Los Miserables - Parte 5
Los Miserables - Parte 5 Una tarde Jean Valjean, apoyándose con trabajo en el codo, se tomó la mano y no halló el pulso; su respiración era corta, y se interrumpía a cada momento; comprendió que estaba más débil que nunca. Entonces, sin duda bajo la presión de alguna gran preocupación, hizo un esfuerzo, se incorporó y se vistió.
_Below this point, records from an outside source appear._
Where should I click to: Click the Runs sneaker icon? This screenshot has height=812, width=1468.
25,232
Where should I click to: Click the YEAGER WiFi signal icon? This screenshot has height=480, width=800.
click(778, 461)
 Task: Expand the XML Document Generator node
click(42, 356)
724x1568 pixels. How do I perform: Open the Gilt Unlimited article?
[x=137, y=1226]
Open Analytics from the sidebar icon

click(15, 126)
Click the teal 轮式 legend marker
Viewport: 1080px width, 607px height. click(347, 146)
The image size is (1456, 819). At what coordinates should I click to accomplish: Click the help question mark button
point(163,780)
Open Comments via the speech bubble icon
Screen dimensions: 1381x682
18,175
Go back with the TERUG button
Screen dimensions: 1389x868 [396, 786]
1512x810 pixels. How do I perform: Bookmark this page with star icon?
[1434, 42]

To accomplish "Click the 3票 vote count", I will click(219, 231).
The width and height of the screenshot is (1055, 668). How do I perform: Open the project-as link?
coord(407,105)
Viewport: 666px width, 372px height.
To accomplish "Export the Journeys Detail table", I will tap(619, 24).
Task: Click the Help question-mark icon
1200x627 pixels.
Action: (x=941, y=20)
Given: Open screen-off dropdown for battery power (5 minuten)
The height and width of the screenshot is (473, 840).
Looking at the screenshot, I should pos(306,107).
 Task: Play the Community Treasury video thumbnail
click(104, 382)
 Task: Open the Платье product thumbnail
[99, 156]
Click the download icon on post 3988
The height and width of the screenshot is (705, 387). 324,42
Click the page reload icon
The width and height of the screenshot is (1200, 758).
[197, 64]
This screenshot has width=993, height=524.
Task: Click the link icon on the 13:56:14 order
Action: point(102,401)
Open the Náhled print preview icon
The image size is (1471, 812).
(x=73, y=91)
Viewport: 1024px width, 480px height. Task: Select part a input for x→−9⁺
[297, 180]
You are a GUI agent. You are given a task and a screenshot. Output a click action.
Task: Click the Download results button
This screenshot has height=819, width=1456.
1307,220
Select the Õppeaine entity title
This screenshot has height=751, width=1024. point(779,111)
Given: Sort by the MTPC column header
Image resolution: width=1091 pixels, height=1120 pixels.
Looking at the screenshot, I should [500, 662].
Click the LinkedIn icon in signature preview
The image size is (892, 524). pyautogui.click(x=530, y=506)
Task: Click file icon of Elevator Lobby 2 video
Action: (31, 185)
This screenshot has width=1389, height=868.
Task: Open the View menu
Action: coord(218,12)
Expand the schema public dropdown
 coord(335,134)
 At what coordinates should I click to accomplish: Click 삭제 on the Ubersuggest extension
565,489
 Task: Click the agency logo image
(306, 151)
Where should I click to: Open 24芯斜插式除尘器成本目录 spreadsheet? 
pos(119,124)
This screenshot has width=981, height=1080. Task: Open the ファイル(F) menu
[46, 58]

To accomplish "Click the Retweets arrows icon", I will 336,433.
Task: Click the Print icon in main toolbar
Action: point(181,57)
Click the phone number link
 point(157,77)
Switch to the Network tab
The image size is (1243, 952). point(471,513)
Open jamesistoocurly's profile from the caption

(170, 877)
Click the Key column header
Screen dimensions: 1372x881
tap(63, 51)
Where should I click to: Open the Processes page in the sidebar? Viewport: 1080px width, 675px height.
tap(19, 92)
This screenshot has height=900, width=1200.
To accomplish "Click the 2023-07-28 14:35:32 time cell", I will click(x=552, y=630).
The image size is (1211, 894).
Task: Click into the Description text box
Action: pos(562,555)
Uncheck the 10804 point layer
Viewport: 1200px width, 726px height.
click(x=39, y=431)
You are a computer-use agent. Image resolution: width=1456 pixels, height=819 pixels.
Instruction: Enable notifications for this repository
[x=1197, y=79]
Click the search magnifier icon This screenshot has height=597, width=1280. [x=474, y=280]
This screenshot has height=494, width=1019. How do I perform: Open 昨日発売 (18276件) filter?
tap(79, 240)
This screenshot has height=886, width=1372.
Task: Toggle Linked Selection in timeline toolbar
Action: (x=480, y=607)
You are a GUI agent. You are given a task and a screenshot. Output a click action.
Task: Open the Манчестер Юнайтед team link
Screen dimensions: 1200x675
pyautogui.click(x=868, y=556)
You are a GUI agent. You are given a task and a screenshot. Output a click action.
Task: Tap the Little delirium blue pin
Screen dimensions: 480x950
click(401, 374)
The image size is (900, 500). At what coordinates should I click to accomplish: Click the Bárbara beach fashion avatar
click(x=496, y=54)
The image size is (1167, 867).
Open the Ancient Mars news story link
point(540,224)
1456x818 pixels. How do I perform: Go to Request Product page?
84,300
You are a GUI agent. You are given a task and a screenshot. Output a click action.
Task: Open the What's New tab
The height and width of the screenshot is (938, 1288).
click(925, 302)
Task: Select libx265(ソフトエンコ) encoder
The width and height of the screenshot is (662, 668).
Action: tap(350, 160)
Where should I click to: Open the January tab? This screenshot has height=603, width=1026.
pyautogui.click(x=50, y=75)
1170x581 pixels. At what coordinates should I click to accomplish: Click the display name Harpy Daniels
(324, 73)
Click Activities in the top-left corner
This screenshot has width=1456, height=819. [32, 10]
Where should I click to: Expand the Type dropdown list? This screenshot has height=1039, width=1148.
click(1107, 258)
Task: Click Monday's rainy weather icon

Se puso el traje de obrero, pues ahora que no salía lo prefería a los otros. Tuvo que pararse repetidas veces y le costó mucho ponerse la ropa. Abrió la maleta, sacó el ajuar de Cosette y lo extendió sobre la cama. Los candelabros del obispo estaban en su sitio, en la chimenea. Sacó de un cajón dos velas de cera y las puso en ellos. Después, aunque no había oscurecido aún, las encendió.
Cada paso lo extenuaba, y se veía obligado a sentarse. Era la vida que se agotaba en esos abrumadores esfuerzos. Una de las sillas donde se dejó caer estaba colocada enfrente del espejo; se miró y no se conoció. Parecía tener ochenta años; antes del casamiento de Cosette sólo representaba cincuenta; en un año había envejecido treinta.